(Material supplied)

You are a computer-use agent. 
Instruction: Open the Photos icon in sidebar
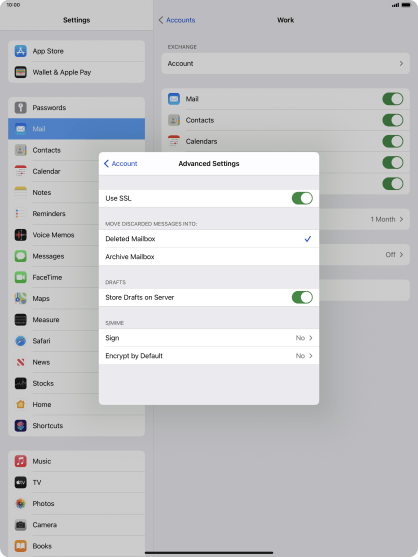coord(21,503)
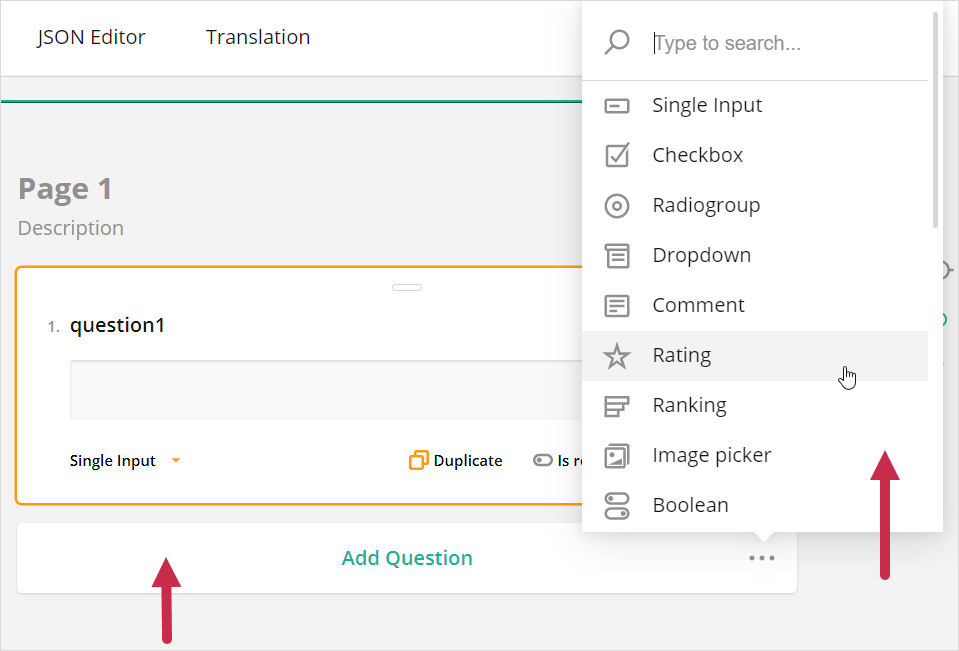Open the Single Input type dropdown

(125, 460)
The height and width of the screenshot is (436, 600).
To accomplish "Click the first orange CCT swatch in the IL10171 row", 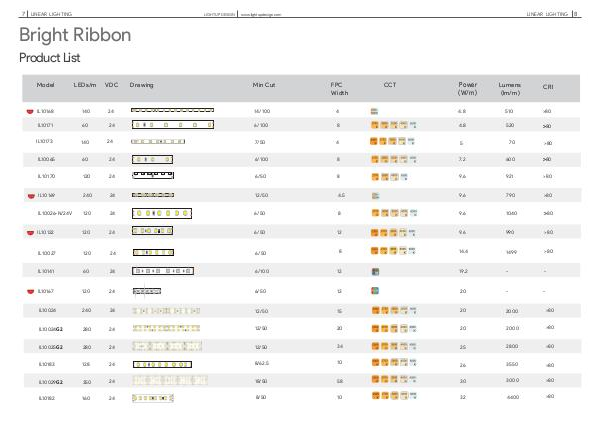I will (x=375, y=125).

(End Material supplied)

In the answer, include exactly the lines from the top of the entries through the line containing "The height and", and nothing else, not even the pictures.

You are a computer-use agent. 
Instruction: Open the Photos icon in sidebar
coord(21,503)
Open the Single Input type dropdown

(125, 460)
The height and width of the screenshot is (436, 600).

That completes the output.